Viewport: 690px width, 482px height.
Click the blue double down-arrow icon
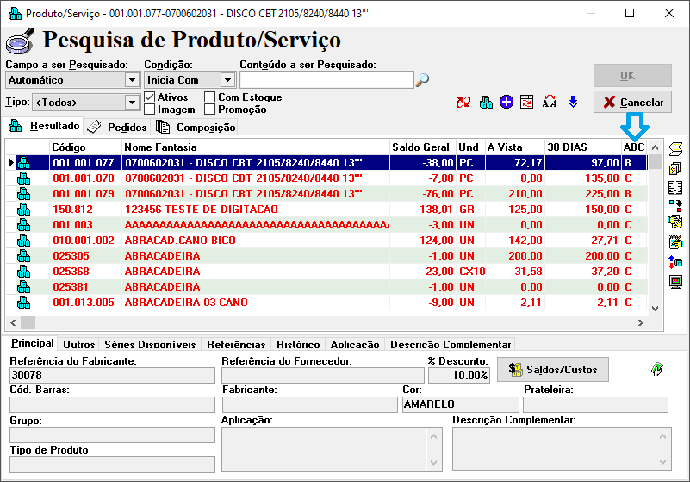(x=573, y=103)
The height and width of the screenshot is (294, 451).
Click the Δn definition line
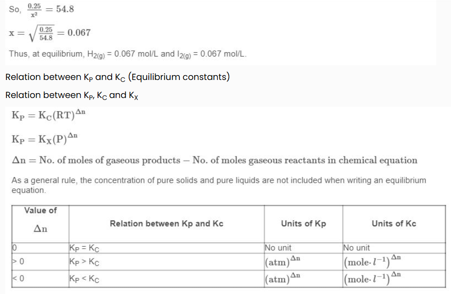pos(214,160)
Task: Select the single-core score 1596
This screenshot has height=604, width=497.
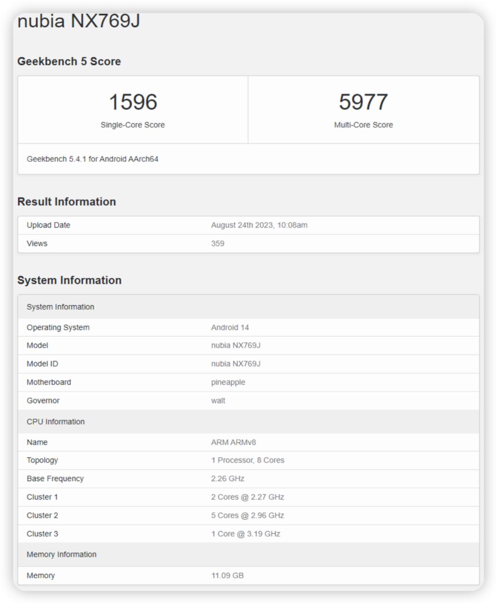Action: [133, 102]
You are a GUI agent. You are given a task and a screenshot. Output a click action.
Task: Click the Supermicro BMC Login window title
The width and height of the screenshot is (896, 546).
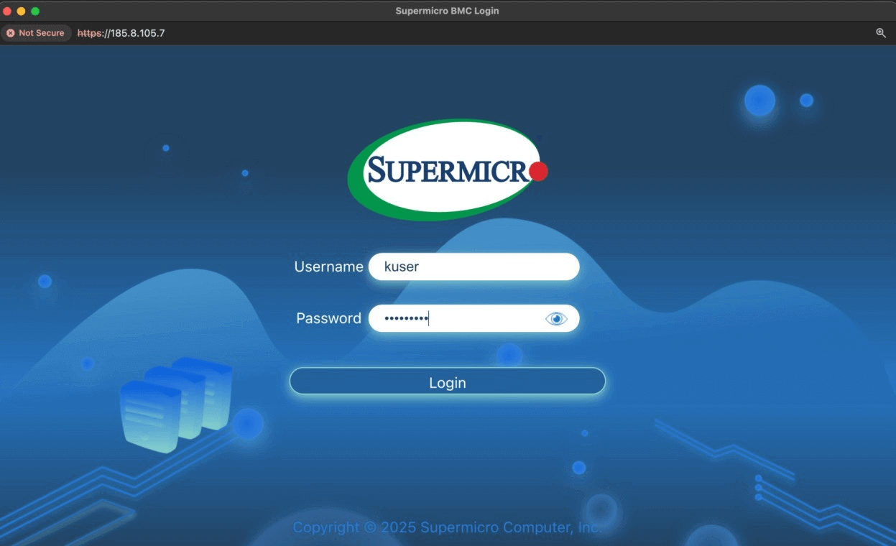[x=447, y=11]
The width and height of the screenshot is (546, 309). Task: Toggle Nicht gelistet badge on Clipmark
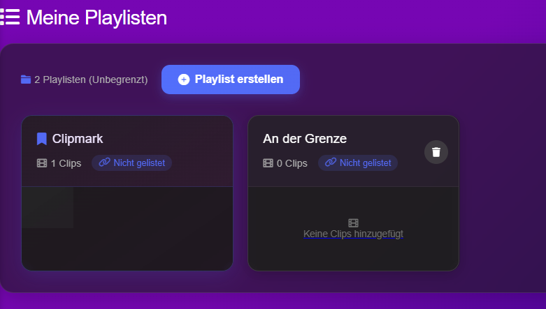(132, 163)
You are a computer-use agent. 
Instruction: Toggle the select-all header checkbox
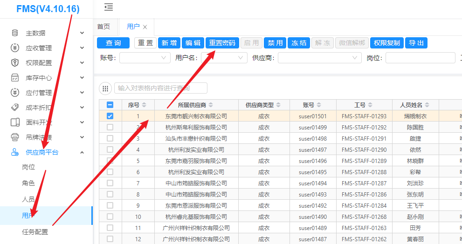[110, 105]
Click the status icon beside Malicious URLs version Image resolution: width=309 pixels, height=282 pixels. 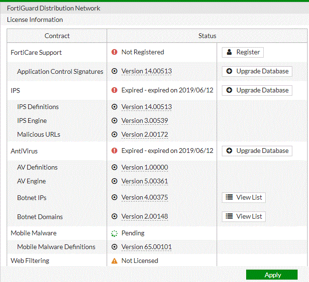pyautogui.click(x=114, y=135)
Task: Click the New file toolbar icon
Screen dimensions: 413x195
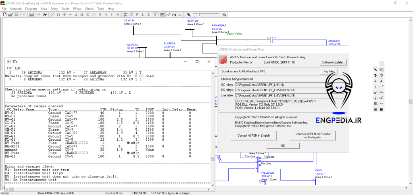Action: point(5,14)
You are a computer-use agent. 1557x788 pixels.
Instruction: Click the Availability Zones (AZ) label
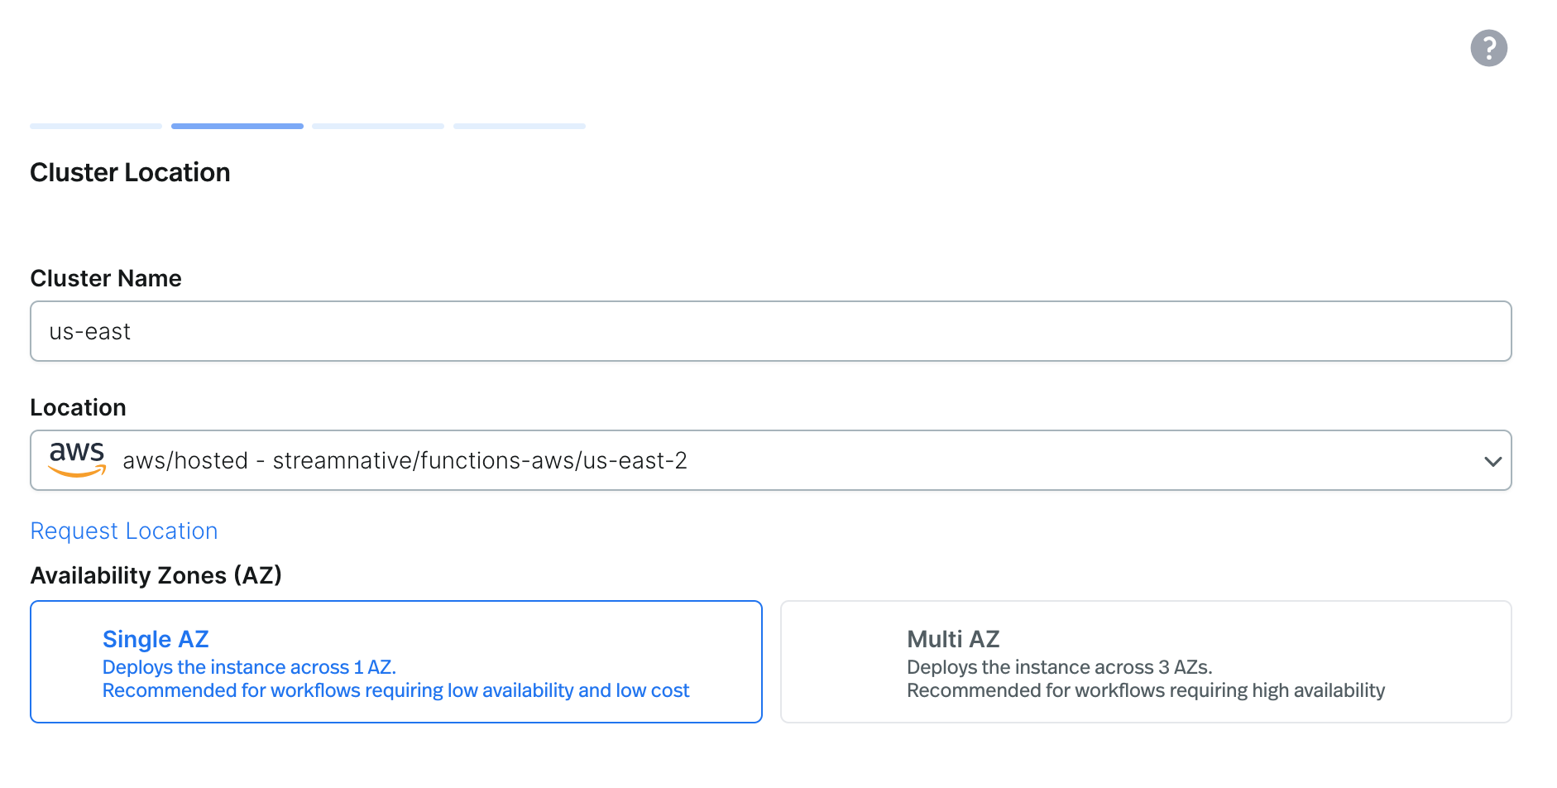coord(156,575)
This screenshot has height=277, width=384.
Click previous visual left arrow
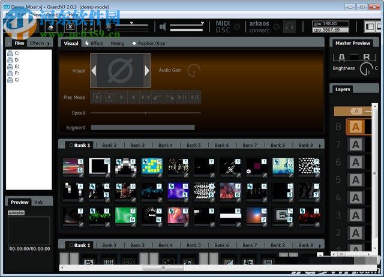[94, 71]
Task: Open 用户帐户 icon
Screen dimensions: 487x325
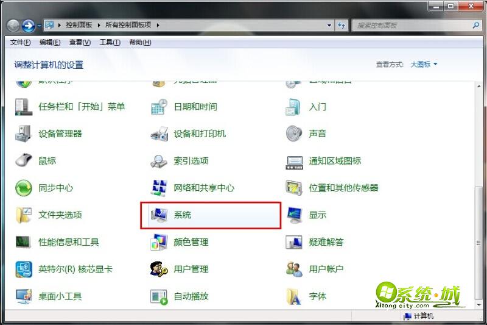Action: pyautogui.click(x=294, y=269)
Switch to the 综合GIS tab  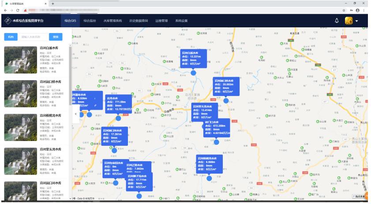71,21
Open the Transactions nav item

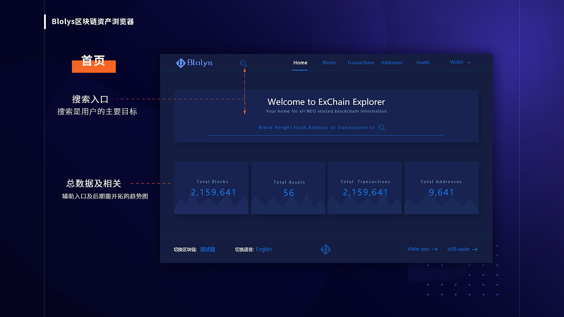(x=360, y=63)

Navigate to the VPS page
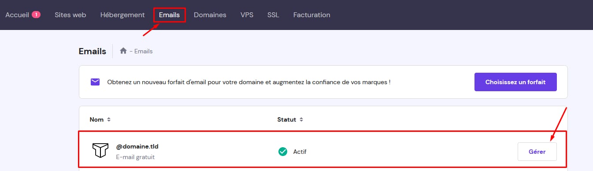click(x=247, y=15)
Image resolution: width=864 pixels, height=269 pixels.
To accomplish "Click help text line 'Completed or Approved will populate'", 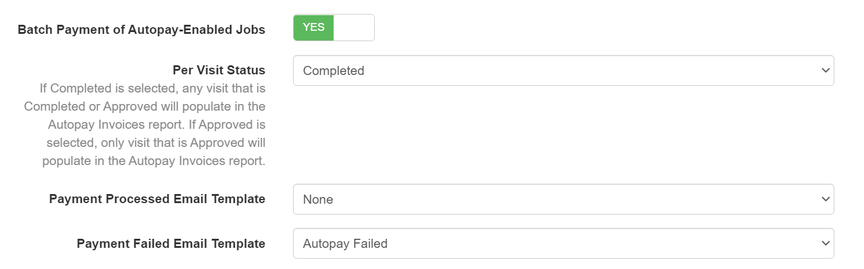I will 145,106.
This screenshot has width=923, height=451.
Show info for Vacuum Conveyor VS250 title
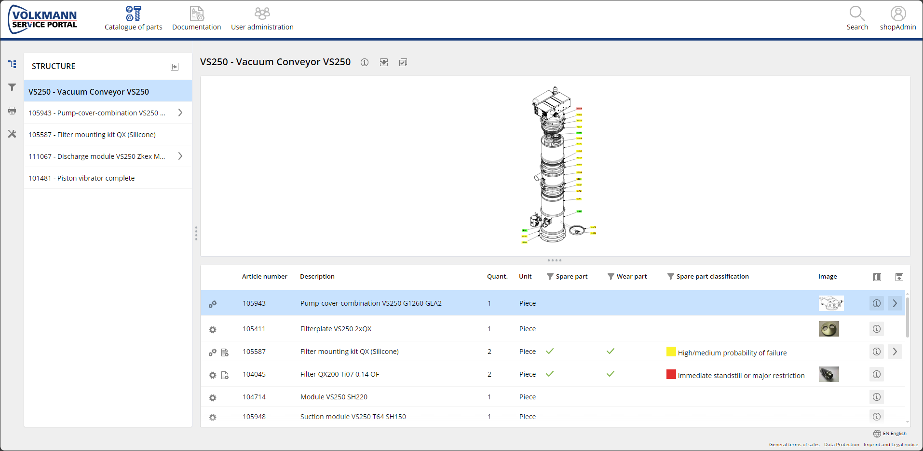pos(365,62)
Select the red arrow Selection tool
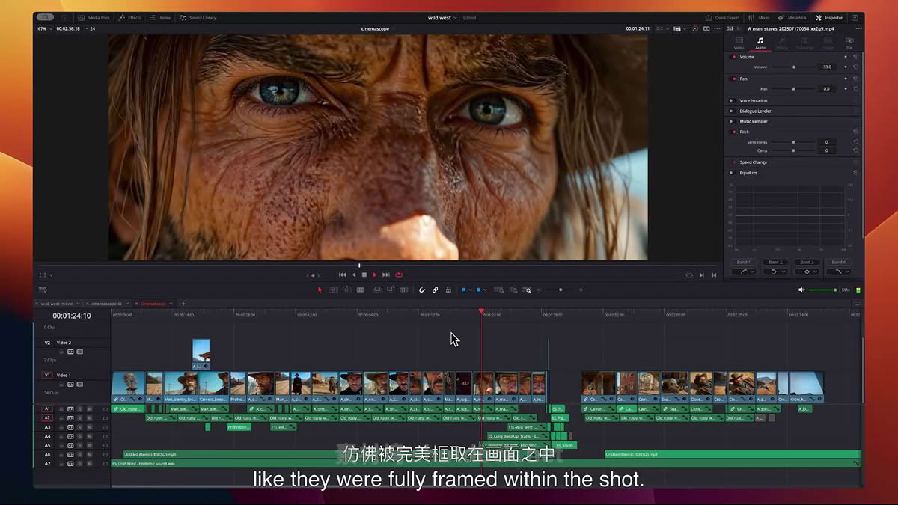 tap(320, 290)
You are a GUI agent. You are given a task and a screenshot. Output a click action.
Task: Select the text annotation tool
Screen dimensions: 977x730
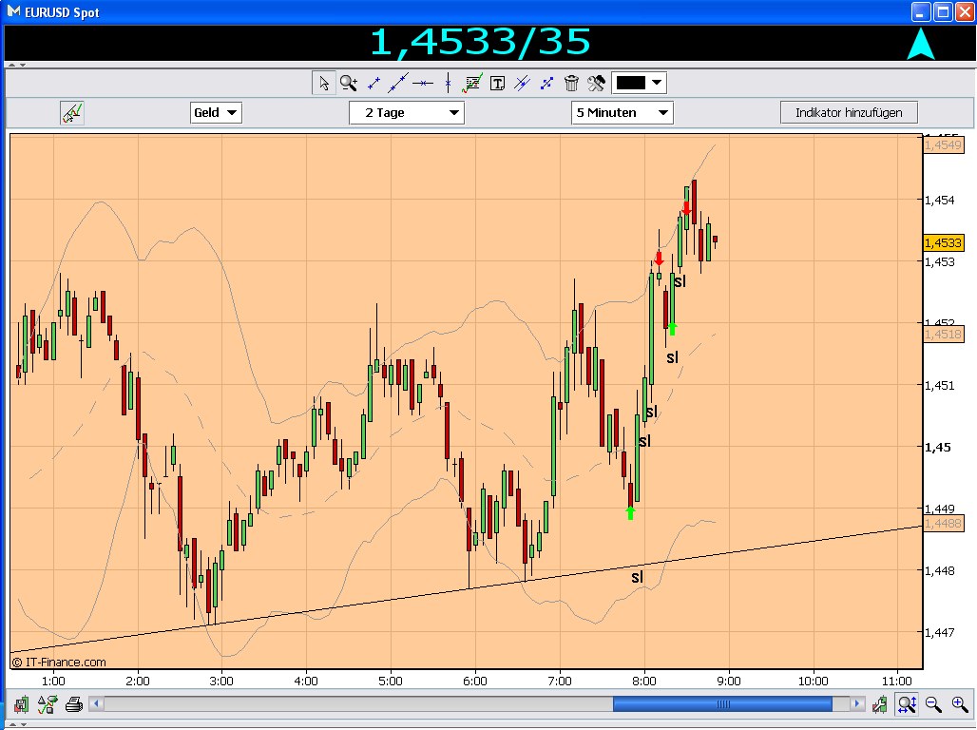pos(497,83)
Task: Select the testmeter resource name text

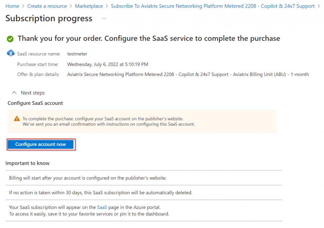Action: tap(77, 54)
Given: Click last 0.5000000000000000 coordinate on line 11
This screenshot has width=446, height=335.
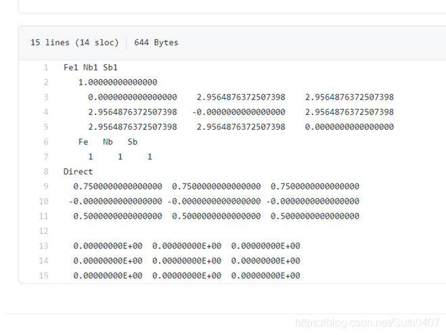Looking at the screenshot, I should click(315, 216).
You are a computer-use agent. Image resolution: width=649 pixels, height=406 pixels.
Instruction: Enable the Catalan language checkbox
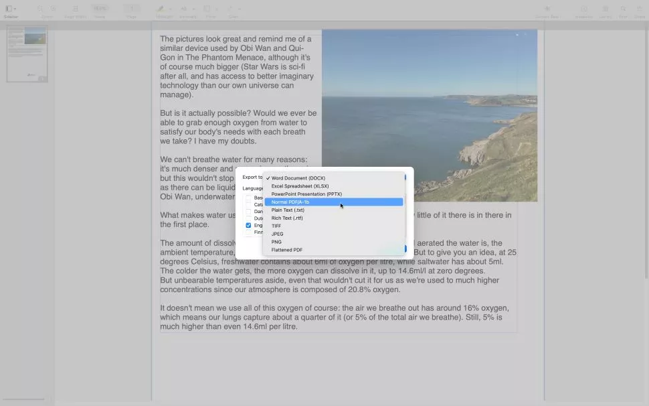(x=248, y=205)
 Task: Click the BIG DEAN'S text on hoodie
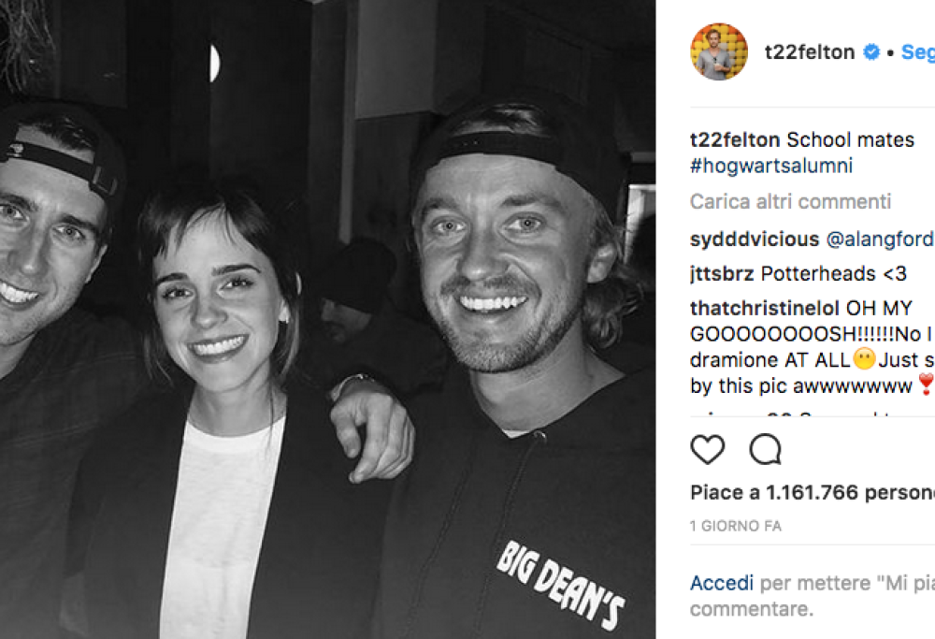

#### [Task item]
If the records contain pictures, skip them, and transcribe exactly every line from the one with "Select the red arrow Selection tool" through the last line.

#### [Answer space]
Select the red arrow Selection tool
 tap(320, 290)
You are a GUI agent. You are given a task and a screenshot. Output a click action.
Task: Select the text annotation tool
Screen dimensions: 977x730
pos(497,83)
Task: Select the testmeter resource name text

Action: tap(77, 54)
Given: Click last 0.5000000000000000 coordinate on line 11
This screenshot has width=446, height=335.
Looking at the screenshot, I should click(315, 216).
You are a computer-use agent. Image resolution: width=649 pixels, height=406 pixels.
Instruction: Enable the Catalan language checkbox
(x=248, y=205)
 Task: Click the BIG DEAN'S text on hoodie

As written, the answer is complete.